An autistic teenager in Temecula, California, was caught up in an undercover drug sting in August 2012. Jesse Snodgrass, new to high school and looking to make friends, unwittingly befriended an undercover police officer who relentlessly pressured him to buy pot.
Rolling Stone features Jesse’s story in its February 26, 2014 issue, but Reason TV had it first.
Check out Reason TV’s documentary on Jesse, orginally posted on October 9, 2013. Full Reason text after the jump.
“We felt like our family was totally violated by the sheriff’s department and the school district,” said Doug and Catherine Snodgrass of Temecula, California. Last December, their 17-year-old autistic son was arrested after twice buying marijuana from an undercover Riverside county police officer at his high school.
The undercover operation, titled “Operation Glass House,” spanned a few months and included undercover officers in three area high schools: Chaparral, Temecula Valley, and Rancho Vista Continuation. The officers posed as regular high school students and would ask other students for drugs. Twenty-two students were arrested—the majority of them are reported to be special needs students like the Snodgrass’ son. Their son, who wished to remain unnamed, is noticeably handicapped and has been diagnosed with autism as well as bipolar disorder, Tourettes, and several anxiety disorders.
“Everyday is a challenge for him,” says his father.
Their son’s list of disabilities have many in the community wondering why he was targeted in this undercover drug operation. The ordeal began on the first day of school last fall. The family had just moved to a new neighborhood and their son began his senior year at a new school, Chaparral High, in the Temecula Valley Unified School District. Their son rarely socialized, so his mom was thrilled when he announced that he had made a new friend in art class on the first day of school.
“We were so excited. I told him he should ask his friend to come over for pizza and play video games,” says Catherine Snodgrass, “but his new friend always had an excuse.”
His new friend, who went under the name of Daniel Briggs, was known as “Deputy Dan” to many students because it was so apparent to them that he was an undercover officer. However, to their son, whose disabilities make it hard for him to gauge social cues, Dan was his only real friend.
Dan reportedly sent 60 text messages to their son begging for drugs. According to his parents, the pressure to buy drugs was too much for the autistic teen who began physically harming himself.
The Snodgrass’ son finally agreed to buy Dan the pot. Dan gave him $20 and it took him three weeks to buy a half joint of pot off a homeless man downtown. This happened twice. When Dan asked a third time, their son refused and Dan cut off all communication.
“Our son was pretty broken up about that and he was back to having zero friends,” says Doug Snodgrass.
On December 11, 2012, armed police officers walked into their son’s classroom and arrested him in front of his peers. He was taken to the juvenile detention center, along with the 21 other arrestees, where he was kept for 48 hours. First hand reports claim that the juvenile center was caught off guard by the large number of arrests and that some youths had to sleep on the floor, using toilet paper as pillows.
Their son was also expelled from high school.
The Snodgrass’ hired a private attorney and took their case to court. In January, their son was found not guilty due to extenuating circumstances. The judge had him undergo informal probation and perform 20 hours of community service.

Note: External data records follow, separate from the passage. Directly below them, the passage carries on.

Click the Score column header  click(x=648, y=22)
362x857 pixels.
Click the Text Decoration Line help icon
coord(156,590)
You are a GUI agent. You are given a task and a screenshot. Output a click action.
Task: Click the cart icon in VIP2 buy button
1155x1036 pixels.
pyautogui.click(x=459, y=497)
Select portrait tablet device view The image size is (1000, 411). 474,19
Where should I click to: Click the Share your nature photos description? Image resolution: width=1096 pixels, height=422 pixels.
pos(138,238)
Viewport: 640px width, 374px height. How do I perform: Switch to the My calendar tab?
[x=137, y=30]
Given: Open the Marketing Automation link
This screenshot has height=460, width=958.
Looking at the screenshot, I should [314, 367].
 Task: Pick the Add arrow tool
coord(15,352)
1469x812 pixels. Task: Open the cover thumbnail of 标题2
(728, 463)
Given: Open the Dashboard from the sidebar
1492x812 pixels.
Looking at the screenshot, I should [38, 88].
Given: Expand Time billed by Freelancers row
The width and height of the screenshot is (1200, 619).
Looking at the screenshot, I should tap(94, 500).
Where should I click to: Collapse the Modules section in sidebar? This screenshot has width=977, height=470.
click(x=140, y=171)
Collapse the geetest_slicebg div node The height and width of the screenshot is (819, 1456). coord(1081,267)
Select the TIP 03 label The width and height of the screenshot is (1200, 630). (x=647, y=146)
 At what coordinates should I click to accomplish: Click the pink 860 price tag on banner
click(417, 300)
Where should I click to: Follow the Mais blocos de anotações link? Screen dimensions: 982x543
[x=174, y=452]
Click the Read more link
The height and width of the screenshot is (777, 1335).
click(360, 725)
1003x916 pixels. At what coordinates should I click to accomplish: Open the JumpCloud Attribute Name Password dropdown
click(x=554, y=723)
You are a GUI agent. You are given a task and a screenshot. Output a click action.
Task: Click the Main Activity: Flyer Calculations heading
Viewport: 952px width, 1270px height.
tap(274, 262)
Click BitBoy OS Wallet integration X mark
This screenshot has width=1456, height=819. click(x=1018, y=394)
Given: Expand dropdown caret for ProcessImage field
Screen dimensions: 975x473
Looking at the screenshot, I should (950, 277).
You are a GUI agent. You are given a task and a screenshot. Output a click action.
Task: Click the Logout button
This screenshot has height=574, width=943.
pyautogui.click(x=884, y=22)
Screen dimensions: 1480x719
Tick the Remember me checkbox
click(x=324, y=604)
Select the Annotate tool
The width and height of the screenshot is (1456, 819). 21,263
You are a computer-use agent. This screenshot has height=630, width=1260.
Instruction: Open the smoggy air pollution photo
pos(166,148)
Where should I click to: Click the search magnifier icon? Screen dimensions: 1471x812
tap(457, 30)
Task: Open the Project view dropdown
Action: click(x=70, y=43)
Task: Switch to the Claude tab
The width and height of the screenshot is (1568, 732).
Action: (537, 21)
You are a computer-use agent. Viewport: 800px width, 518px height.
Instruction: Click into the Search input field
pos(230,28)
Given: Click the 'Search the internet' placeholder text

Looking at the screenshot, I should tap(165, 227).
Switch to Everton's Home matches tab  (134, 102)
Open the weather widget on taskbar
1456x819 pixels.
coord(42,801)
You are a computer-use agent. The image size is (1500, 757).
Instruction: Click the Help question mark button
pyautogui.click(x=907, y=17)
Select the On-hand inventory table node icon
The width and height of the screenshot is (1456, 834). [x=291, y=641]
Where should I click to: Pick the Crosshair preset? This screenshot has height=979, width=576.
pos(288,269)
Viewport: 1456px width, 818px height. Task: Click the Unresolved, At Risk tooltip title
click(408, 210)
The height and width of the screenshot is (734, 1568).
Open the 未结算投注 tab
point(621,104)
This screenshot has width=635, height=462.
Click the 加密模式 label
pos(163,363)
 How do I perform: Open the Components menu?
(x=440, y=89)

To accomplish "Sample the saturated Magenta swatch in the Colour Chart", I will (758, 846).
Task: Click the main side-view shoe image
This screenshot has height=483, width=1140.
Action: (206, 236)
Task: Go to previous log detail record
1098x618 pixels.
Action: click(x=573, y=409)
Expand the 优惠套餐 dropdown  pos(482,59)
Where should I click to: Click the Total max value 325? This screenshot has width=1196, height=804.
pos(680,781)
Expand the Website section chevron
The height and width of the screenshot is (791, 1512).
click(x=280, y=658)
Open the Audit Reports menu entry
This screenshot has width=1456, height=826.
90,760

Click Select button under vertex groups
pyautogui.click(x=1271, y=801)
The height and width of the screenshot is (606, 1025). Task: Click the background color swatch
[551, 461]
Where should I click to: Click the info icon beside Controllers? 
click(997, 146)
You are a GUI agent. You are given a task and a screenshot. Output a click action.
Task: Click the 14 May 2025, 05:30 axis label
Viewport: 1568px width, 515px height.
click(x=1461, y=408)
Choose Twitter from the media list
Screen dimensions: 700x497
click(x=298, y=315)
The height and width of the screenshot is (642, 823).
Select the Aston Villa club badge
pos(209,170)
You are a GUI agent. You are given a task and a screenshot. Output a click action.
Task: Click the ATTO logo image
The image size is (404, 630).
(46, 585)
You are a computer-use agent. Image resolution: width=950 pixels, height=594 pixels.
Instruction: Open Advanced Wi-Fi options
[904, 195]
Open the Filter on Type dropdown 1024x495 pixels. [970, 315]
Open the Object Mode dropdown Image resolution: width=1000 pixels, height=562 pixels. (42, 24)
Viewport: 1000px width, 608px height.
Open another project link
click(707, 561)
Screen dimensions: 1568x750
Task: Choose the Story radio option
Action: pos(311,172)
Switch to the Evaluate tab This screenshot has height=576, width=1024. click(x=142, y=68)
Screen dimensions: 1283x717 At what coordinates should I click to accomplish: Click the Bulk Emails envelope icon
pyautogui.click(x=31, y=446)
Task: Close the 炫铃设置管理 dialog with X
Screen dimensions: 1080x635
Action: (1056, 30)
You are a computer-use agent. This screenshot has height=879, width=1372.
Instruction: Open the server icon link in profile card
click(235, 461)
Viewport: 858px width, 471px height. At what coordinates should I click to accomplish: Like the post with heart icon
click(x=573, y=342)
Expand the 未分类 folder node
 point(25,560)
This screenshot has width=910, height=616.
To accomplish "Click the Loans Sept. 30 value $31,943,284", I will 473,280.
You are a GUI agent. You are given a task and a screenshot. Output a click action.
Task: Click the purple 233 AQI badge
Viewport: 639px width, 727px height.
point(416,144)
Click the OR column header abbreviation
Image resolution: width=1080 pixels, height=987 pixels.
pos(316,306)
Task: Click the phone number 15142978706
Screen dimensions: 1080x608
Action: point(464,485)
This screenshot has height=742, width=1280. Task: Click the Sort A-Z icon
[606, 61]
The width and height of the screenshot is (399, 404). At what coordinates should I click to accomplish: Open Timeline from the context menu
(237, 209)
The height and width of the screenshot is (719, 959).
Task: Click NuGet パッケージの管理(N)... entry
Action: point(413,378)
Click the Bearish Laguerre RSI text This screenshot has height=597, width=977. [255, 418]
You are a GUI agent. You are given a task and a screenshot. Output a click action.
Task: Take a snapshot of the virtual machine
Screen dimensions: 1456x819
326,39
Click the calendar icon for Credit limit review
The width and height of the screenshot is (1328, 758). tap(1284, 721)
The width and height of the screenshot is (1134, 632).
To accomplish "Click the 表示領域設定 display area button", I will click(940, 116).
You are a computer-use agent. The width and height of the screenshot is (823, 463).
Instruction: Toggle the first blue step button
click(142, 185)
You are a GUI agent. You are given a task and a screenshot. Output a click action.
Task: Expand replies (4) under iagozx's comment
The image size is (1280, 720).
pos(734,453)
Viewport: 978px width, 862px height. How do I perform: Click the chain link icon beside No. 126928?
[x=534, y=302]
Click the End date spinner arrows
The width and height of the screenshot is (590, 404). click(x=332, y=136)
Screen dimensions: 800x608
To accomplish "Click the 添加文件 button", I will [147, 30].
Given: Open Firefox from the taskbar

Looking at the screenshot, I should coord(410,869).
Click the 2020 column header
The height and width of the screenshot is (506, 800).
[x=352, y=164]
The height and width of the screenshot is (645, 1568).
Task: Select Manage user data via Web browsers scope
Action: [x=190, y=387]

In March, an administrative judge ordered their son to be reinstated into school stating that the district had left their son “anxious and alone” to defend for himself against an undercover police officer.
The school district is currently appealing this judge’s ruling, stating that their son was cognitive enough to know right from wrong. The school district has a “zero tolerance” policy when it comes to drugs.
The Snodgrass’ son was unable to graduate with his class last spring but is expected to graduate in December 2013. By the time the school district’s appeal goes through, their son would have already graduated. The Snodgrass’ say this is a waste of taxpayer money. The Temecula Valley Unified School District declined to comment.
The family is suing the school district for unspecified damages. The lawsuit will be filed on October 30, 2013.
“This has been devastating to our family. It’s a real drain on our resources emotionally, financially, physically,” says Doug Snodgrass. “It’s exhausting, but when your child gets harmed like this, you really don’t think twice about it. It’s not a matter of getting even. He is messed up by this and what happened is wrong. We feel an obligation to restore him in every way possible.”
Their son was the only arrestee to be reinstated in school, largely thanks to his parents’ perseverance and their financial ability to take their fight to court. The other special needs students arrested remained expelled and at least one served a year in jail.
Doug and Catherine’s son is currently being treated for post-traumatic stress disorder brought on by the ordeal. The Snodgrass’ have set up a fundraising campaign for their legal expenses.
The Riverside County Sheriff’s department and Special Investigations Bureau did not return several requests for an interview. The Riverside District Attorney’s office declined to comment.